La persistance du poliovirus d’origine vaccinale reste une menace en Afrique

, par  Delphine Delarue

Si l’Organisation mondiale de la santé (OMS) s’est félicitée, mardi 25 août, de l’éradication du poliovirus sauvage sur le continent africain, la persistance de quelques cas liés à des souches issues de vaccins oraux chez les populations faiblement immunisées pose problème. Les pays de la région et leurs partenaires sont invités à poursuivre leurs efforts de vaccination à grande échelle.

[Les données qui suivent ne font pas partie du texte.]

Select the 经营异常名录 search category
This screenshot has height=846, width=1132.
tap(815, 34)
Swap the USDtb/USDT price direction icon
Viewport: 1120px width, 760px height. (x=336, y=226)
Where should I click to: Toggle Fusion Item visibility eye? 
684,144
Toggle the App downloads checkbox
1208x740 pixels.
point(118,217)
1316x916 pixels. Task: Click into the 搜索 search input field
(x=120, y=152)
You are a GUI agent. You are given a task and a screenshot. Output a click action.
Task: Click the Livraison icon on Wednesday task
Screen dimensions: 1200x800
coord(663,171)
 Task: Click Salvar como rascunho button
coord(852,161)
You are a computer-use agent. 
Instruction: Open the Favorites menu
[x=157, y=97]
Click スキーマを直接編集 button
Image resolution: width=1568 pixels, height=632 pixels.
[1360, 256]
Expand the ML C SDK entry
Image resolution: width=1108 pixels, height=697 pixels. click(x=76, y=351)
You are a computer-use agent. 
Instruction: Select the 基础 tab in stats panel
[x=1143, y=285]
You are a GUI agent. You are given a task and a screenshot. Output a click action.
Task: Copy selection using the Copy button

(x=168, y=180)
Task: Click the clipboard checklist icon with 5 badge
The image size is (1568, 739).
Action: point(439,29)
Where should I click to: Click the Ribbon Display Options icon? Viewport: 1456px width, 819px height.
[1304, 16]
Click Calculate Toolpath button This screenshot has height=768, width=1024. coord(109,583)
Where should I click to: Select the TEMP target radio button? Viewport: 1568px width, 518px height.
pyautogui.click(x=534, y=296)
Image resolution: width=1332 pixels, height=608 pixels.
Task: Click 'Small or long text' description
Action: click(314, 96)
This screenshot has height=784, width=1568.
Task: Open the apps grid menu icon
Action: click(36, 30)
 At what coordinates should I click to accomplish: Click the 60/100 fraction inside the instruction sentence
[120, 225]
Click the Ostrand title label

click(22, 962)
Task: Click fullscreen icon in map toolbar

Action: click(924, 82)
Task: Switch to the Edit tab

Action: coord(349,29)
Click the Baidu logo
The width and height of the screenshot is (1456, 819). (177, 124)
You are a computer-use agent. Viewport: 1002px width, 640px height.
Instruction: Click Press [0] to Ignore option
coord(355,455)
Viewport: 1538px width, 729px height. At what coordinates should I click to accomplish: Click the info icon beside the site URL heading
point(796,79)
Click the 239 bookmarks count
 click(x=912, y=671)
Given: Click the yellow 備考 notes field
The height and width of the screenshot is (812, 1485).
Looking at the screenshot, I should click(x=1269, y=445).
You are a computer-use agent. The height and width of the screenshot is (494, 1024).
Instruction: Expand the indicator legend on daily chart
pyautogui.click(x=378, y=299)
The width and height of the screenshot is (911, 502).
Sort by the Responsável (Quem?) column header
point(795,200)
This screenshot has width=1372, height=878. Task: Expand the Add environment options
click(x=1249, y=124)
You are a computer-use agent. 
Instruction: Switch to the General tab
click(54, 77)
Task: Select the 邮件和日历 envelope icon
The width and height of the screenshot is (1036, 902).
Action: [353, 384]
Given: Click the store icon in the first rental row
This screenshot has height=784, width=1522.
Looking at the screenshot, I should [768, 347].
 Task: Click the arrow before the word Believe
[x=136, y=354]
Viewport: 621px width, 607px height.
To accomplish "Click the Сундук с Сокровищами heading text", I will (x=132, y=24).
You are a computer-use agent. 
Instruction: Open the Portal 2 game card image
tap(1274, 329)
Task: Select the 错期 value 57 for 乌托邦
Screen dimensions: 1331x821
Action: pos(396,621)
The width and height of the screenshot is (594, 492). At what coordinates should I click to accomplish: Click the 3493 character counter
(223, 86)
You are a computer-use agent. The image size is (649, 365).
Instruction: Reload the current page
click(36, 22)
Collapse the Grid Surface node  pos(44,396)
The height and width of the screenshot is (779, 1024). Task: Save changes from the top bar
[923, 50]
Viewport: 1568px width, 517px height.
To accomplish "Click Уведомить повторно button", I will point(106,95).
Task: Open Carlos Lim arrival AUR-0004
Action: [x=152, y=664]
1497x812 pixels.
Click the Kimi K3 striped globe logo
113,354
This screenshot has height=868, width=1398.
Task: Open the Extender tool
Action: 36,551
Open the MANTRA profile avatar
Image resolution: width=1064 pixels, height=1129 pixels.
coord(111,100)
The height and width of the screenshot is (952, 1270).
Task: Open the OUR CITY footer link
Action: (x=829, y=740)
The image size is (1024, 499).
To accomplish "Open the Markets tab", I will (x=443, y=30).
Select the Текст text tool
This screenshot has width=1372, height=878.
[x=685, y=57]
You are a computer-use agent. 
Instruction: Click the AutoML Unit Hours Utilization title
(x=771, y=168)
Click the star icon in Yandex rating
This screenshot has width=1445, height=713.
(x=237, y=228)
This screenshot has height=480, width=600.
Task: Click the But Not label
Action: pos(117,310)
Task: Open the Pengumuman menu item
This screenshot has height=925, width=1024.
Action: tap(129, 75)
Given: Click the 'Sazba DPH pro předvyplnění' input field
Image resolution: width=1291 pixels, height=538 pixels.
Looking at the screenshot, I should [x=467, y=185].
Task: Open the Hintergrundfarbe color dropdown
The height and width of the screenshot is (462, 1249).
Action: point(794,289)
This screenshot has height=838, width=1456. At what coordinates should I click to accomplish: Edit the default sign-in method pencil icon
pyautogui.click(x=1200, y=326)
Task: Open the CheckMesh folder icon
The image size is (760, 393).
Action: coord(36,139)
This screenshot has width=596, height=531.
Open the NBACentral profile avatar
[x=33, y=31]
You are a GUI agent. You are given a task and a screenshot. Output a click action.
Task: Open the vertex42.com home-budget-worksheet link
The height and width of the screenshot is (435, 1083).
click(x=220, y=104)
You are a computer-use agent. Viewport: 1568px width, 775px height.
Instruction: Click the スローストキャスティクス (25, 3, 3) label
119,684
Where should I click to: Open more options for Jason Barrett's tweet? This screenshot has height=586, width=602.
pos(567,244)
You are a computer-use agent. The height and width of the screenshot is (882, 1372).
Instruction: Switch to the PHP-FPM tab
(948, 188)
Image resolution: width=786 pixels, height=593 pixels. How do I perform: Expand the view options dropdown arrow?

C’est officiel : mardi 25 août, l’Organisation mondiale de la santé (OMS) a certifié l’Afrique exempte du virus de la polio, après quatre années consécutives sans cas déclaré sur son sol. Cette « victoire » est « l’une des plus grandes réalisations de santé publique de notre temps et nous encourage tous vivement à finir d’éradiquer la poliomyélite dans le monde », a déclaré le docteur Tedros Adhanom Ghebreyesus, directeur de l’OMS. Au total, près de 90 % de la population mondiale vit désormais dans une région du monde où la maladie ne sévit plus.

En Afrique, « les pays ont su coordonner leurs efforts pour surmonter les principaux obstacles à la vaccination des enfants, comme les fréquents mouvements de population, les conflits et l’insécurité qui entravent l’accès aux services de santé, ou encore le pouvoir qu’a le virus de se propager rapidement et de traverser les frontières », souligne l’organisation mondiale.
Actuellement, seuls deux pays comptent encore des contaminations spontanées : le Pakistan (58 cas en 2020) et l’Afghanistan (29 cas en 2020).

Paralysie irréversible
Provoquée par le poliovirus sauvage, la poliomyélite est une maladie infectieuse aiguë et contagieuse qui touche essentiellement les enfants. Elle se transmet par l’alimentation ou l’eau impropre et attaque la moelle épinière, ce qui peut provoquer une paralysie irréversible. Endémique partout dans le monde jusqu’à la découverte d’un vaccin dans les années 1950, la polio a rapidement disparu des pays riches mais est restée longtemps active en Asie et en Afrique.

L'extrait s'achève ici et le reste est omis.